→ **ACTIVITY**: Once the data has been read, restate all of it exactly.
[[ SOURCE INFORMATION, beginning ]]
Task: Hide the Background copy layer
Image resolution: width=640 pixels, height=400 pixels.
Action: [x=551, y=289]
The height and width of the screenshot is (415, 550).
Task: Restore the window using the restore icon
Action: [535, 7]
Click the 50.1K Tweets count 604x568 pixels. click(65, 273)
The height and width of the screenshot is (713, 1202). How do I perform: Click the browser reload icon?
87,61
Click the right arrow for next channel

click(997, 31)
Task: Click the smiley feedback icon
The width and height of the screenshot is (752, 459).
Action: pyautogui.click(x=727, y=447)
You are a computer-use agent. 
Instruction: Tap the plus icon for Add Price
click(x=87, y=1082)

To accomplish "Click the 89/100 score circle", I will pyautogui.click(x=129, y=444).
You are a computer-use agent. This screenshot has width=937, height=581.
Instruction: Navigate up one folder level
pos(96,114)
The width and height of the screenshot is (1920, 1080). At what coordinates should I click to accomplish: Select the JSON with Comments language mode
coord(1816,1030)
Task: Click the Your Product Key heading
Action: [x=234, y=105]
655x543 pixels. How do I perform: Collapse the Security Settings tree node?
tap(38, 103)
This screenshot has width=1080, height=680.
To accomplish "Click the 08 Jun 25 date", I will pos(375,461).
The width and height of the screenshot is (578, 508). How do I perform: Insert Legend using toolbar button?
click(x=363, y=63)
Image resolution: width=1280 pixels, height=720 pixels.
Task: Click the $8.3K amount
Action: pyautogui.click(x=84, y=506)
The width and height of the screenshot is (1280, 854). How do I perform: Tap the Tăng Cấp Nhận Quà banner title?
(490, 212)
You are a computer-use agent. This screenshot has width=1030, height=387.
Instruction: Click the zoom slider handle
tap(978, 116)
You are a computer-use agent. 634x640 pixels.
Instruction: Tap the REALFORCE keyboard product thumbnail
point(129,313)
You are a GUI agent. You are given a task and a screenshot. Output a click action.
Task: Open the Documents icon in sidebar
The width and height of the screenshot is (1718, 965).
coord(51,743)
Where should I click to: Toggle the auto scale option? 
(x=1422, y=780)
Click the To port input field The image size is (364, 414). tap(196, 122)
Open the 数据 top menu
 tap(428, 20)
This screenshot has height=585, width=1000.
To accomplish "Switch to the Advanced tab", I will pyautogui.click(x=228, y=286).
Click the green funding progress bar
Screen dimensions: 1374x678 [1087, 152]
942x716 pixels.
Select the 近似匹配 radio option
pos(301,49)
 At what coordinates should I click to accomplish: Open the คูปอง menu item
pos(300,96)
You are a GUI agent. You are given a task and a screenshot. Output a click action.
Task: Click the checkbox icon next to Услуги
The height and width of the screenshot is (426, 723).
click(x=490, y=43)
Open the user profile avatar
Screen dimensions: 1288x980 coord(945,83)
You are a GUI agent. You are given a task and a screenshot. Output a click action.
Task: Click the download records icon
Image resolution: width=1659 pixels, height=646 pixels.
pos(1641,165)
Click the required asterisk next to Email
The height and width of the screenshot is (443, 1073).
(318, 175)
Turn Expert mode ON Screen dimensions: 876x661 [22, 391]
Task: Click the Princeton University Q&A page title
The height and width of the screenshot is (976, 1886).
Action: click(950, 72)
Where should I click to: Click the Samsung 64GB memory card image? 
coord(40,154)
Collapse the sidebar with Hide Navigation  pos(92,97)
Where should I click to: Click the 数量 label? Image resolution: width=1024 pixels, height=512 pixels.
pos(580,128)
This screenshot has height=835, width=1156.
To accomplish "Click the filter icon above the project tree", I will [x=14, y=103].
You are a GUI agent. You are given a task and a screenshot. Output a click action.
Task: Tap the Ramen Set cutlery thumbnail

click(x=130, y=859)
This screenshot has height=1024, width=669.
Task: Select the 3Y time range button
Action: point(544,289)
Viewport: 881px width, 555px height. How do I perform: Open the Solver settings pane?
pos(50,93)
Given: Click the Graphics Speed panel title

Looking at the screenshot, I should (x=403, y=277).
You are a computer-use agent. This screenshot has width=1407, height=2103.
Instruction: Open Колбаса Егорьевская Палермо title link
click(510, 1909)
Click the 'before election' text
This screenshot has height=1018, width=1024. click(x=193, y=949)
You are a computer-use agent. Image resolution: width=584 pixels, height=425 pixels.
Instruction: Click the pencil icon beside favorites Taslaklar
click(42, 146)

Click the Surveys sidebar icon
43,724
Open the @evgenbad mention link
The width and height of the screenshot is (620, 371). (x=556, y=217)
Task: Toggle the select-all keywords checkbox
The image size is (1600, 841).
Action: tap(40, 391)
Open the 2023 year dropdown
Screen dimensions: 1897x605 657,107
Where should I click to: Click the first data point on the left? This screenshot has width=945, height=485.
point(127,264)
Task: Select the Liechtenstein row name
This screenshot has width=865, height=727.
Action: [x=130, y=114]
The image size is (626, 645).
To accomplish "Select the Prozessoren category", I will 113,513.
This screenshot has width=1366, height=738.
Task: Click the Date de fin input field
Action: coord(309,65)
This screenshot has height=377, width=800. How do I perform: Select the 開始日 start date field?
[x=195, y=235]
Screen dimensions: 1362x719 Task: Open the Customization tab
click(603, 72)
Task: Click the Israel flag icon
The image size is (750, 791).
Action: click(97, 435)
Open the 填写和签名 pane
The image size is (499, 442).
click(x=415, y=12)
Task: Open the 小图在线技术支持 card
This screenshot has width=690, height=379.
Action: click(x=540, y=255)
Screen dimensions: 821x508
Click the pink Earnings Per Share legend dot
[[ SOURCE INFORMATION, end ]]
→ **EXERCISE ANSWER**:
Task: Hide the Background copy layer
Image resolution: width=640 pixels, height=400 pixels.
Action: [x=551, y=289]
The height and width of the screenshot is (415, 550).
Task: Restore the window using the restore icon
Action: [535, 7]
Click the 50.1K Tweets count 604x568 pixels. click(65, 273)
The height and width of the screenshot is (713, 1202). How do I perform: Click the browser reload icon?
87,61
Click the right arrow for next channel

click(997, 31)
Task: Click the smiley feedback icon
The width and height of the screenshot is (752, 459).
Action: pyautogui.click(x=727, y=447)
You are a computer-use agent. 
Instruction: Tap the plus icon for Add Price
click(x=87, y=1082)

To accomplish "Click the 89/100 score circle", I will pyautogui.click(x=129, y=444).
You are a computer-use agent. This screenshot has width=937, height=581.
Instruction: Navigate up one folder level
pos(96,114)
The width and height of the screenshot is (1920, 1080). At what coordinates should I click to accomplish: Select the JSON with Comments language mode
coord(1816,1030)
Task: Click the Your Product Key heading
Action: [x=234, y=105]
655x543 pixels. How do I perform: Collapse the Security Settings tree node?
tap(38, 103)
This screenshot has width=1080, height=680.
To accomplish "Click the 08 Jun 25 date", I will pos(375,461).
The width and height of the screenshot is (578, 508). How do I perform: Insert Legend using toolbar button?
click(x=363, y=63)
Image resolution: width=1280 pixels, height=720 pixels.
Task: Click the $8.3K amount
Action: pyautogui.click(x=84, y=506)
The width and height of the screenshot is (1280, 854). How do I perform: Tap the Tăng Cấp Nhận Quà banner title?
(490, 212)
You are a computer-use agent. This screenshot has width=1030, height=387.
Instruction: Click the zoom slider handle
tap(978, 116)
You are a computer-use agent. 634x640 pixels.
Instruction: Tap the REALFORCE keyboard product thumbnail
point(129,313)
You are a GUI agent. You are given a task and a screenshot. Output a click action.
Task: Open the Documents icon in sidebar
The width and height of the screenshot is (1718, 965).
coord(51,743)
Where should I click to: Toggle the auto scale option? 
(x=1422, y=780)
Click the To port input field The image size is (364, 414). tap(196, 122)
Open the 数据 top menu
 tap(428, 20)
This screenshot has height=585, width=1000.
To accomplish "Switch to the Advanced tab", I will pyautogui.click(x=228, y=286).
Click the green funding progress bar
Screen dimensions: 1374x678 [1087, 152]
942x716 pixels.
Select the 近似匹配 radio option
pos(301,49)
 At what coordinates should I click to accomplish: Open the คูปอง menu item
pos(300,96)
You are a GUI agent. You are given a task and a screenshot. Output a click action.
Task: Click the checkbox icon next to Услуги
The height and width of the screenshot is (426, 723).
click(x=490, y=43)
Open the user profile avatar
Screen dimensions: 1288x980 coord(945,83)
You are a GUI agent. You are given a task and a screenshot. Output a click action.
Task: Click the download records icon
Image resolution: width=1659 pixels, height=646 pixels.
pos(1641,165)
Click the required asterisk next to Email
The height and width of the screenshot is (443, 1073).
(318, 175)
Turn Expert mode ON Screen dimensions: 876x661 [22, 391]
Task: Click the Princeton University Q&A page title
The height and width of the screenshot is (976, 1886).
Action: click(950, 72)
Where should I click to: Click the Samsung 64GB memory card image? 
coord(40,154)
Collapse the sidebar with Hide Navigation  pos(92,97)
Where should I click to: Click the 数量 label? Image resolution: width=1024 pixels, height=512 pixels.
pos(580,128)
This screenshot has height=835, width=1156.
To accomplish "Click the filter icon above the project tree", I will [x=14, y=103].
You are a GUI agent. You are given a task and a screenshot. Output a click action.
Task: Tap the Ramen Set cutlery thumbnail

click(x=130, y=859)
This screenshot has height=1024, width=669.
Task: Select the 3Y time range button
Action: point(544,289)
Viewport: 881px width, 555px height. How do I perform: Open the Solver settings pane?
pos(50,93)
Given: Click the Graphics Speed panel title

Looking at the screenshot, I should (x=403, y=277).
You are a computer-use agent. This screenshot has width=1407, height=2103.
Instruction: Open Колбаса Егорьевская Палермо title link
click(510, 1909)
Click the 'before election' text
This screenshot has height=1018, width=1024. click(x=193, y=949)
You are a computer-use agent. Image resolution: width=584 pixels, height=425 pixels.
Instruction: Click the pencil icon beside favorites Taslaklar
click(42, 146)

Click the Surveys sidebar icon
43,724
Open the @evgenbad mention link
The width and height of the screenshot is (620, 371). (x=556, y=217)
Task: Toggle the select-all keywords checkbox
The image size is (1600, 841).
Action: tap(40, 391)
Open the 2023 year dropdown
Screen dimensions: 1897x605 657,107
Where should I click to: Click the first data point on the left? This screenshot has width=945, height=485.
point(127,264)
Task: Select the Liechtenstein row name
This screenshot has width=865, height=727.
Action: [x=130, y=114]
The image size is (626, 645).
To accomplish "Select the Prozessoren category", I will 113,513.
This screenshot has width=1366, height=738.
Task: Click the Date de fin input field
Action: coord(309,65)
This screenshot has height=377, width=800. How do I perform: Select the 開始日 start date field?
[x=195, y=235]
Screen dimensions: 1362x719 Task: Open the Customization tab
click(603, 72)
Task: Click the Israel flag icon
The image size is (750, 791).
Action: click(97, 435)
Open the 填写和签名 pane
The image size is (499, 442).
click(x=415, y=12)
Task: Open the 小图在线技术支持 card
This screenshot has width=690, height=379.
Action: click(x=540, y=255)
Screen dimensions: 821x508
Click the pink Earnings Per Share legend dot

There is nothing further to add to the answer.